RAW RECORDS ::
..............................
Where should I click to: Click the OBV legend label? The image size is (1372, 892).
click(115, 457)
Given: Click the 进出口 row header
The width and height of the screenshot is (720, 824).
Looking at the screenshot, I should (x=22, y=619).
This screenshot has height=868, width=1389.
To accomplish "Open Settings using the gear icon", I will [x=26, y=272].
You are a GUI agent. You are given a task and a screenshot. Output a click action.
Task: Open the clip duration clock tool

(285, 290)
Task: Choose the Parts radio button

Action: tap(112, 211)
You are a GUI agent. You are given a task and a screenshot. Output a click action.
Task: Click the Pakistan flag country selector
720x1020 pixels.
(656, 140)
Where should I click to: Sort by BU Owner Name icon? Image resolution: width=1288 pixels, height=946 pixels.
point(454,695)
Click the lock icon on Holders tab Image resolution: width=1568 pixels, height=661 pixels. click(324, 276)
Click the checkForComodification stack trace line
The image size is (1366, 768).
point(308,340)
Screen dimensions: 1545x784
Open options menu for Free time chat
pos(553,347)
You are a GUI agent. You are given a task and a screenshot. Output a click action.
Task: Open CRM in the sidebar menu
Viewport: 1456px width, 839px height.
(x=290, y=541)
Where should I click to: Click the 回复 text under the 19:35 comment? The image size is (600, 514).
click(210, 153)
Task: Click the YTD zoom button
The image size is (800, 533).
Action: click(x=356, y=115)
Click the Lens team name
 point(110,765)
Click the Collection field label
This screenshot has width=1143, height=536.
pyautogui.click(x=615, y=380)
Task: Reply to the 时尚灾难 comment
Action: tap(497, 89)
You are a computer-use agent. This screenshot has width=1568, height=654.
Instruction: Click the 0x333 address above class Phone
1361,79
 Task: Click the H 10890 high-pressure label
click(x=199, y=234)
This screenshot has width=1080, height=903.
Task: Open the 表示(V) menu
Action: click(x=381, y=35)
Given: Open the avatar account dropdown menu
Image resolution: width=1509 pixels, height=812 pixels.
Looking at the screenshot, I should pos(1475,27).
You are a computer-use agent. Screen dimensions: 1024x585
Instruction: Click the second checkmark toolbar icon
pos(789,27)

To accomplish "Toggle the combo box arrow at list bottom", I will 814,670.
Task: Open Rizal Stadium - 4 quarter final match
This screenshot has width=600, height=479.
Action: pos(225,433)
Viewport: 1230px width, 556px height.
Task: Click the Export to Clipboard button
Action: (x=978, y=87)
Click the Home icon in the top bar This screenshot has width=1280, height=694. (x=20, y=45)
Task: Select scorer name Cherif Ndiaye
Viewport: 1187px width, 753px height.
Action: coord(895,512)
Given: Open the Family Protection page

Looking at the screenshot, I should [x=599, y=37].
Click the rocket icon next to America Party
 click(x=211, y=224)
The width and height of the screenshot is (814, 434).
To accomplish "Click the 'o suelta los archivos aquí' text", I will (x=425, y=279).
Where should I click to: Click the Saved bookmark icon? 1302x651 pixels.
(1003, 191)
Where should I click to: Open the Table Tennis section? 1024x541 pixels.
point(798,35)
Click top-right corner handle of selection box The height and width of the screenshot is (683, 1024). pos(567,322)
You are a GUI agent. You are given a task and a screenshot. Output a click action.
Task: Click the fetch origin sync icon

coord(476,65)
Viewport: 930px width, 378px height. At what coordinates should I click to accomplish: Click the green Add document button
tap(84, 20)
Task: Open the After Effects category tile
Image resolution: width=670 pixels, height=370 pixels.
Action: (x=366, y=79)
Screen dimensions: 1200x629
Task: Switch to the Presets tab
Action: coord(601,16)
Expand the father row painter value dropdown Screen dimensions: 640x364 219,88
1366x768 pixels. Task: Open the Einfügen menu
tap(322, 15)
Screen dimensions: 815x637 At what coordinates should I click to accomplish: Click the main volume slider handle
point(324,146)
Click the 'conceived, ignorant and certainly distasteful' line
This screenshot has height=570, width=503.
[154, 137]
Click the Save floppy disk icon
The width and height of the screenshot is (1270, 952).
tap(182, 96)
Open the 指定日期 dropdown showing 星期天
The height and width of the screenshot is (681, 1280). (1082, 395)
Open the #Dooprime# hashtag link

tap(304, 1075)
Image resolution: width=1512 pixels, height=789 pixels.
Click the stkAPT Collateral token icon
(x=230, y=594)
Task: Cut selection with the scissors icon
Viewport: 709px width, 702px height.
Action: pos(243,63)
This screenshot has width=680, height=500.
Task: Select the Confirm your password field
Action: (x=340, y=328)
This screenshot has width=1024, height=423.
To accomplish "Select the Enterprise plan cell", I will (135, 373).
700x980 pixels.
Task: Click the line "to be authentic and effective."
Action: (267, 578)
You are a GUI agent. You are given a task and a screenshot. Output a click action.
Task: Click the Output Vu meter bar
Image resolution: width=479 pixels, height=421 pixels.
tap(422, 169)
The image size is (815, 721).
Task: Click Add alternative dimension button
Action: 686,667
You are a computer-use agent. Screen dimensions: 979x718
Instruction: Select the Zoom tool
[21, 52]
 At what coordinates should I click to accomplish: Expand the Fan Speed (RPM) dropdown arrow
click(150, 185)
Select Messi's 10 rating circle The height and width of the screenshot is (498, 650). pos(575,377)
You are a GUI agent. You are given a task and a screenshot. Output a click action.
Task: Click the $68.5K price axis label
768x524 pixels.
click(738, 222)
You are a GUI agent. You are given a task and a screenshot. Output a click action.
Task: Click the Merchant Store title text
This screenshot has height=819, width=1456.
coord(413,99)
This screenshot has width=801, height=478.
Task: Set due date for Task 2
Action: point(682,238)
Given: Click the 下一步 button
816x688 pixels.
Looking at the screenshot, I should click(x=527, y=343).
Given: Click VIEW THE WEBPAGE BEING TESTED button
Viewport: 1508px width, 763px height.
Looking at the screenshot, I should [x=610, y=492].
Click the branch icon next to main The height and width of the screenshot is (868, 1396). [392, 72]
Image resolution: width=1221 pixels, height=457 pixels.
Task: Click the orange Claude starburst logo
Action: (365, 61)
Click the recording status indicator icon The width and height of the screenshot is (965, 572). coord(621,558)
..............................
TASK DIRECTIONS ::
Revise the entries above by replacing every occurrence of "GUI agent" with "GUI assistant" and leaving all other text unchanged.

FINAL RESULT ::
Where should I click to: Click the OBV legend label? The image size is (1372, 892).
click(115, 457)
Given: Click the 进出口 row header
The width and height of the screenshot is (720, 824).
Looking at the screenshot, I should (x=22, y=619).
This screenshot has height=868, width=1389.
To accomplish "Open Settings using the gear icon", I will [x=26, y=272].
You are a GUI assistant. You are given a task and a screenshot. Output a click action.
Task: Open the clip duration clock tool

(285, 290)
Task: Choose the Parts radio button

Action: tap(112, 211)
You are a GUI assistant. You are given a task and a screenshot. Output a click action.
Task: Click the Pakistan flag country selector
720x1020 pixels.
(656, 140)
Where should I click to: Sort by BU Owner Name icon? Image resolution: width=1288 pixels, height=946 pixels.
point(454,695)
Click the lock icon on Holders tab Image resolution: width=1568 pixels, height=661 pixels. click(324, 276)
Click the checkForComodification stack trace line
The image size is (1366, 768).
point(308,340)
Screen dimensions: 1545x784
Open options menu for Free time chat
pos(553,347)
You are a GUI assistant. You are given a task and a screenshot. Output a click action.
Task: Open CRM in the sidebar menu
Viewport: 1456px width, 839px height.
(x=290, y=541)
Where should I click to: Click the 回复 text under the 19:35 comment? The image size is (600, 514).
click(210, 153)
Task: Click the YTD zoom button
The image size is (800, 533).
Action: click(x=356, y=115)
Click the Lens team name
 point(110,765)
Click the Collection field label
This screenshot has width=1143, height=536.
pyautogui.click(x=615, y=380)
Task: Reply to the 时尚灾难 comment
Action: tap(497, 89)
You are a computer-use agent. This screenshot has width=1568, height=654.
Instruction: Click the 0x333 address above class Phone
1361,79
 Task: Click the H 10890 high-pressure label
click(x=199, y=234)
This screenshot has width=1080, height=903.
Task: Open the 表示(V) menu
Action: click(x=381, y=35)
Given: Open the avatar account dropdown menu
Image resolution: width=1509 pixels, height=812 pixels.
Looking at the screenshot, I should pos(1475,27).
You are a computer-use agent. Screen dimensions: 1024x585
Instruction: Click the second checkmark toolbar icon
pos(789,27)

To accomplish "Toggle the combo box arrow at list bottom", I will 814,670.
Task: Open Rizal Stadium - 4 quarter final match
This screenshot has width=600, height=479.
Action: pos(225,433)
Viewport: 1230px width, 556px height.
Task: Click the Export to Clipboard button
Action: (x=978, y=87)
Click the Home icon in the top bar This screenshot has width=1280, height=694. (x=20, y=45)
Task: Select scorer name Cherif Ndiaye
Viewport: 1187px width, 753px height.
Action: coord(895,512)
Given: Open the Family Protection page

Looking at the screenshot, I should [x=599, y=37].
Click the rocket icon next to America Party
 click(x=211, y=224)
The width and height of the screenshot is (814, 434).
To accomplish "Click the 'o suelta los archivos aquí' text", I will (x=425, y=279).
Where should I click to: Click the Saved bookmark icon? 1302x651 pixels.
(1003, 191)
Where should I click to: Open the Table Tennis section? 1024x541 pixels.
point(798,35)
Click top-right corner handle of selection box The height and width of the screenshot is (683, 1024). pos(567,322)
You are a GUI assistant. You are given a task and a screenshot. Output a click action.
Task: Click the fetch origin sync icon

coord(476,65)
Viewport: 930px width, 378px height. At what coordinates should I click to accomplish: Click the green Add document button
tap(84, 20)
Task: Open the After Effects category tile
Image resolution: width=670 pixels, height=370 pixels.
Action: (x=366, y=79)
Screen dimensions: 1200x629
Task: Switch to the Presets tab
Action: coord(601,16)
Expand the father row painter value dropdown Screen dimensions: 640x364 219,88
1366x768 pixels. Task: Open the Einfügen menu
tap(322, 15)
Screen dimensions: 815x637 At what coordinates should I click to accomplish: Click the main volume slider handle
point(324,146)
Click the 'conceived, ignorant and certainly distasteful' line
This screenshot has height=570, width=503.
[154, 137]
Click the Save floppy disk icon
The width and height of the screenshot is (1270, 952).
tap(182, 96)
Open the 指定日期 dropdown showing 星期天
The height and width of the screenshot is (681, 1280). (1082, 395)
Open the #Dooprime# hashtag link

tap(304, 1075)
Image resolution: width=1512 pixels, height=789 pixels.
Click the stkAPT Collateral token icon
(x=230, y=594)
Task: Cut selection with the scissors icon
Viewport: 709px width, 702px height.
Action: pos(243,63)
This screenshot has width=680, height=500.
Task: Select the Confirm your password field
Action: (x=340, y=328)
This screenshot has width=1024, height=423.
To accomplish "Select the Enterprise plan cell", I will (135, 373).
700x980 pixels.
Task: Click the line "to be authentic and effective."
Action: (267, 578)
You are a GUI assistant. You are given a task and a screenshot. Output a click action.
Task: Click the Output Vu meter bar
Image resolution: width=479 pixels, height=421 pixels.
tap(422, 169)
The image size is (815, 721).
Task: Click Add alternative dimension button
Action: 686,667
You are a computer-use agent. Screen dimensions: 979x718
Instruction: Select the Zoom tool
[21, 52]
 At what coordinates should I click to accomplish: Expand the Fan Speed (RPM) dropdown arrow
click(150, 185)
Select Messi's 10 rating circle The height and width of the screenshot is (498, 650). pos(575,377)
You are a GUI assistant. You are given a task and a screenshot. Output a click action.
Task: Click the $68.5K price axis label
768x524 pixels.
click(738, 222)
You are a GUI assistant. You are given a task and a screenshot. Output a click action.
Task: Click the Merchant Store title text
This screenshot has height=819, width=1456.
coord(413,99)
This screenshot has width=801, height=478.
Task: Set due date for Task 2
Action: point(682,238)
Given: Click the 下一步 button
816x688 pixels.
Looking at the screenshot, I should click(x=527, y=343).
Given: Click VIEW THE WEBPAGE BEING TESTED button
Viewport: 1508px width, 763px height.
Looking at the screenshot, I should [x=610, y=492].
Click the branch icon next to main The height and width of the screenshot is (868, 1396). [392, 72]
Image resolution: width=1221 pixels, height=457 pixels.
Task: Click the orange Claude starburst logo
Action: (365, 61)
Click the recording status indicator icon The width and height of the screenshot is (965, 572). coord(621,558)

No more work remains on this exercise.